# Data
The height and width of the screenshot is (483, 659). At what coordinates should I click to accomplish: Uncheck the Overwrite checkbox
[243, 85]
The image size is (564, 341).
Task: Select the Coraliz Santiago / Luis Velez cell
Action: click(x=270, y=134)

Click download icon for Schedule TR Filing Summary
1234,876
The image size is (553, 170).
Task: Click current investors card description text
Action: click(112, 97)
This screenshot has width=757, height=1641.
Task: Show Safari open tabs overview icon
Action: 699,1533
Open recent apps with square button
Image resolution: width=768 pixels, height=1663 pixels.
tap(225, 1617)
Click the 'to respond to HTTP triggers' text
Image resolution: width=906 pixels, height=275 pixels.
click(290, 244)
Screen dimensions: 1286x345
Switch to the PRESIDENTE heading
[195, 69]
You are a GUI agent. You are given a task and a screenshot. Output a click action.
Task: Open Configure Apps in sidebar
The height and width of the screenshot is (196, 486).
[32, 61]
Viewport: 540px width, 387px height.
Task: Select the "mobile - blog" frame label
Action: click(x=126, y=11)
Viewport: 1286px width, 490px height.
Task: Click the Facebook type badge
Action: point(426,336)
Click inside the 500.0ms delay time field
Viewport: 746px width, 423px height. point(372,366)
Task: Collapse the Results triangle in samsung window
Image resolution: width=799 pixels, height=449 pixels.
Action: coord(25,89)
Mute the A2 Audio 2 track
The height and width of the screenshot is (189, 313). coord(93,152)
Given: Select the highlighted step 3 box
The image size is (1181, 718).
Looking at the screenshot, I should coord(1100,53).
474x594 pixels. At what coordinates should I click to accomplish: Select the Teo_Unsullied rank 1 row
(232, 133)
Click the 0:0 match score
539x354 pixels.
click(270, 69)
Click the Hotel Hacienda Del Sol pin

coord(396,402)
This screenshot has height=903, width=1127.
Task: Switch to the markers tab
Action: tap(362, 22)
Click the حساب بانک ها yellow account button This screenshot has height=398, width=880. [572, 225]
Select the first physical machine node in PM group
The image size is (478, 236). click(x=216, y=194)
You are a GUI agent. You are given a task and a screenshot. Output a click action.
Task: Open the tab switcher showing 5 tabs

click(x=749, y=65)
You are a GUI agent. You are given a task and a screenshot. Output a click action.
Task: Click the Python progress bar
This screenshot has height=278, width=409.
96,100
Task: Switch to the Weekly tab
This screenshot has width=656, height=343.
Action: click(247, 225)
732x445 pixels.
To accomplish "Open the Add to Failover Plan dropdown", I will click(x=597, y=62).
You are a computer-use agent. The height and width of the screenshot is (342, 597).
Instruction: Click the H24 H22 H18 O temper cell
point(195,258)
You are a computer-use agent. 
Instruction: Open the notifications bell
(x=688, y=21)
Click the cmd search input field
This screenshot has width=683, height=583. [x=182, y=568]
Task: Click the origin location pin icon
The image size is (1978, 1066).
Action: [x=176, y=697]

# Task statement
Each entry above must be printed exactly as written.

# Response
The height and width of the screenshot is (483, 659). At what coordinates should I click to accomplish: Uncheck the Overwrite checkbox
[243, 85]
The image size is (564, 341).
Task: Select the Coraliz Santiago / Luis Velez cell
Action: click(x=270, y=134)

Click download icon for Schedule TR Filing Summary
1234,876
The image size is (553, 170).
Task: Click current investors card description text
Action: click(112, 97)
This screenshot has width=757, height=1641.
Task: Show Safari open tabs overview icon
Action: 699,1533
Open recent apps with square button
Image resolution: width=768 pixels, height=1663 pixels.
tap(225, 1617)
Click the 'to respond to HTTP triggers' text
Image resolution: width=906 pixels, height=275 pixels.
click(290, 244)
Screen dimensions: 1286x345
Switch to the PRESIDENTE heading
[195, 69]
You are a GUI agent. You are given a task and a screenshot. Output a click action.
Task: Open Configure Apps in sidebar
The height and width of the screenshot is (196, 486).
[32, 61]
Viewport: 540px width, 387px height.
Task: Select the "mobile - blog" frame label
Action: click(x=126, y=11)
Viewport: 1286px width, 490px height.
Task: Click the Facebook type badge
Action: point(426,336)
Click inside the 500.0ms delay time field
Viewport: 746px width, 423px height. point(372,366)
Task: Collapse the Results triangle in samsung window
Image resolution: width=799 pixels, height=449 pixels.
Action: coord(25,89)
Mute the A2 Audio 2 track
The height and width of the screenshot is (189, 313). coord(93,152)
Given: Select the highlighted step 3 box
The image size is (1181, 718).
Looking at the screenshot, I should coord(1100,53).
474x594 pixels. At what coordinates should I click to accomplish: Select the Teo_Unsullied rank 1 row
(232, 133)
Click the 0:0 match score
539x354 pixels.
click(270, 69)
Click the Hotel Hacienda Del Sol pin

coord(396,402)
This screenshot has height=903, width=1127.
Task: Switch to the markers tab
Action: tap(362, 22)
Click the حساب بانک ها yellow account button This screenshot has height=398, width=880. [572, 225]
Select the first physical machine node in PM group
The image size is (478, 236). click(x=216, y=194)
You are a GUI agent. You are given a task and a screenshot. Output a click action.
Task: Open the tab switcher showing 5 tabs

click(x=749, y=65)
You are a GUI agent. You are given a task and a screenshot. Output a click action.
Task: Click the Python progress bar
This screenshot has height=278, width=409.
96,100
Task: Switch to the Weekly tab
This screenshot has width=656, height=343.
Action: click(247, 225)
732x445 pixels.
To accomplish "Open the Add to Failover Plan dropdown", I will click(x=597, y=62).
You are a computer-use agent. The height and width of the screenshot is (342, 597).
Instruction: Click the H24 H22 H18 O temper cell
point(195,258)
You are a computer-use agent. 
Instruction: Open the notifications bell
(x=688, y=21)
Click the cmd search input field
This screenshot has width=683, height=583. [x=182, y=568]
Task: Click the origin location pin icon
The image size is (1978, 1066).
Action: [x=176, y=697]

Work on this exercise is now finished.